_THE PROBLEM_
The answer should consist of all the entries, repeated word for word.
::::
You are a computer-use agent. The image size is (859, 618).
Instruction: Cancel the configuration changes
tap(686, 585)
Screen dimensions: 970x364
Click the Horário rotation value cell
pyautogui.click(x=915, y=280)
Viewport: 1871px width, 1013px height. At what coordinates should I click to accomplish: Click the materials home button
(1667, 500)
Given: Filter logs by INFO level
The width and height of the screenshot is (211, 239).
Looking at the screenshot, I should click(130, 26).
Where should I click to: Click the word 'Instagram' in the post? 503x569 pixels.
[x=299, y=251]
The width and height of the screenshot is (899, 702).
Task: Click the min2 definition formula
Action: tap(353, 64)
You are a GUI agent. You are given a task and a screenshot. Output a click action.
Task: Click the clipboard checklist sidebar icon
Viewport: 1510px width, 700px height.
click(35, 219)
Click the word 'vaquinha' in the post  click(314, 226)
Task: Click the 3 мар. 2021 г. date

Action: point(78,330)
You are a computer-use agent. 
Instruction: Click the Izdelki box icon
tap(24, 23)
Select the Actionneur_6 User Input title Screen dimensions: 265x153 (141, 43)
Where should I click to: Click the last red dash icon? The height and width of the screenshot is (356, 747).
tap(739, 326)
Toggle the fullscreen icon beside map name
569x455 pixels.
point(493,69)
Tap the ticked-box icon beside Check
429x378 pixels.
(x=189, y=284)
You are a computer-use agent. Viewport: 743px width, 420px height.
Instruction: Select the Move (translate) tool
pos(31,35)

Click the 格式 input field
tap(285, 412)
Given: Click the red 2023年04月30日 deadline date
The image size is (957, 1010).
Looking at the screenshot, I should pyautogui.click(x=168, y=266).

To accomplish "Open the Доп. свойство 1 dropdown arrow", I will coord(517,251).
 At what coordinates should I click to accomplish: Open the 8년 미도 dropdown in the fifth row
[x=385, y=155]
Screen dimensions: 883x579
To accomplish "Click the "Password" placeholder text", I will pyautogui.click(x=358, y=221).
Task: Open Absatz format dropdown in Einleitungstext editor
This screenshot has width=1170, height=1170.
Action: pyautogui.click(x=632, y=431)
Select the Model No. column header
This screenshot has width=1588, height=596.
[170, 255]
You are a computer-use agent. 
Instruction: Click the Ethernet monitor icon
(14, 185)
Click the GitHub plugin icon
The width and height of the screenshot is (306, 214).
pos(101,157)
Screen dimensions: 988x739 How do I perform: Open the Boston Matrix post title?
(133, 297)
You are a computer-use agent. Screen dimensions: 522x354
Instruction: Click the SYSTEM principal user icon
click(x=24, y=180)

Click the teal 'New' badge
::::
_EXERCISE RESULT_
You are a computer-use agent. The image size is (859, 618).
Instruction: Cancel the configuration changes
tap(686, 585)
Screen dimensions: 970x364
Click the Horário rotation value cell
pyautogui.click(x=915, y=280)
Viewport: 1871px width, 1013px height. At what coordinates should I click to accomplish: Click the materials home button
(1667, 500)
Given: Filter logs by INFO level
The width and height of the screenshot is (211, 239).
Looking at the screenshot, I should click(130, 26).
Where should I click to: Click the word 'Instagram' in the post? 503x569 pixels.
[x=299, y=251]
The width and height of the screenshot is (899, 702).
Task: Click the min2 definition formula
Action: tap(353, 64)
You are a GUI agent. You are given a task and a screenshot. Output a click action.
Task: Click the clipboard checklist sidebar icon
Viewport: 1510px width, 700px height.
click(35, 219)
Click the word 'vaquinha' in the post  click(314, 226)
Task: Click the 3 мар. 2021 г. date

Action: point(78,330)
You are a computer-use agent. 
Instruction: Click the Izdelki box icon
tap(24, 23)
Select the Actionneur_6 User Input title Screen dimensions: 265x153 (141, 43)
Where should I click to: Click the last red dash icon? The height and width of the screenshot is (356, 747).
tap(739, 326)
Toggle the fullscreen icon beside map name
569x455 pixels.
point(493,69)
Tap the ticked-box icon beside Check
429x378 pixels.
(x=189, y=284)
You are a computer-use agent. Viewport: 743px width, 420px height.
Instruction: Select the Move (translate) tool
pos(31,35)

Click the 格式 input field
tap(285, 412)
Given: Click the red 2023年04月30日 deadline date
The image size is (957, 1010).
Looking at the screenshot, I should pyautogui.click(x=168, y=266).

To accomplish "Open the Доп. свойство 1 dropdown arrow", I will coord(517,251).
 At what coordinates should I click to accomplish: Open the 8년 미도 dropdown in the fifth row
[x=385, y=155]
Screen dimensions: 883x579
To accomplish "Click the "Password" placeholder text", I will pyautogui.click(x=358, y=221).
Task: Open Absatz format dropdown in Einleitungstext editor
This screenshot has width=1170, height=1170.
Action: pyautogui.click(x=632, y=431)
Select the Model No. column header
This screenshot has width=1588, height=596.
[170, 255]
You are a computer-use agent. 
Instruction: Click the Ethernet monitor icon
(14, 185)
Click the GitHub plugin icon
The width and height of the screenshot is (306, 214).
pos(101,157)
Screen dimensions: 988x739 How do I perform: Open the Boston Matrix post title?
(133, 297)
You are a computer-use agent. Screen dimensions: 522x354
Instruction: Click the SYSTEM principal user icon
click(x=24, y=180)

Click the teal 'New' badge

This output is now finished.